Justin Dobbs, Toronto: How would the legalization of marijuana benefit the general public and if it was legalized would you like to see it as a controlled and regulated substance?
Marc Emery: Regulating drugs would have the following impacts:
a) Ending the prostitution of tens of thousands of our daughters and sons in the sex trade to earn money for drugs on the black market
b) The end of organized crime in the drug trade. The drug trade is so lucrative it accounts for 92% of all profits from all criminal activities
c) End the attraction to tens of thousands of teenagers of the drug trade, without big lucrative $, most current gang members would have no reason to be in a gang. You won't need a gang to get drugs, you won't need a gang to sell drugs, you would end the 'pimp n' ho' inner city trade entirely
d) Why should ordinary Canadians spent $200 an ounce on what is essentially a weed? They shouldn't. In a legal environment, pot would be $10 - $20 an ounce. Why should cannabis users be forced to surrender their personal treasure to the black market simply because the Canadian and American governments hate us and inflict prohibition on us? We could use those savings to enrich our lives or that of our families. The government loves prohibition and the organized crime and corruption it spawns because it keeps the public in a heightened state of hysteria, and the modern terror-industrial complex requires an easily panicked public.

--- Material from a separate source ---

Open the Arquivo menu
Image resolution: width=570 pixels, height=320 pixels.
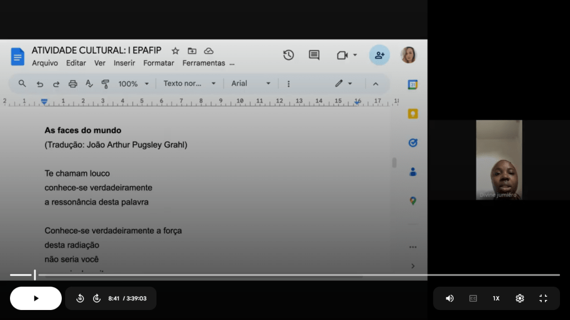[x=45, y=63]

Rasha Mourtada, Globe Life web editor: Thank you, Mr. Emery, for coming online today. To our readers, we're sorry we couldn't get to all of your questions. Any last thoughts you'd like to leave our readers with, Mr. Emery?
Marc Emery: This was enjoyable, thank you to all who read today's Globe piece and I hope you will watch the PRINCE OF POT: US vs. Marc Emery tomorrow night at 10 on CBC Newsworld. I do hope you will tell all your friends to watch too, as if it gets good viewership ratings, CBC may commission more docs on the drug war.
If you miss tomorrow's showing, it is on again Saturday on CBC Newsworld at 4 a.m. and 11 p.m.
To find out more about the extradition proceedings against me, go to noextradition.net or cannabisculture.com.
I frequently do videos on the internet and you can find these at www.POT.TV.
See you all Tuesday night at 10 p.m. on the PRINCE OF POT!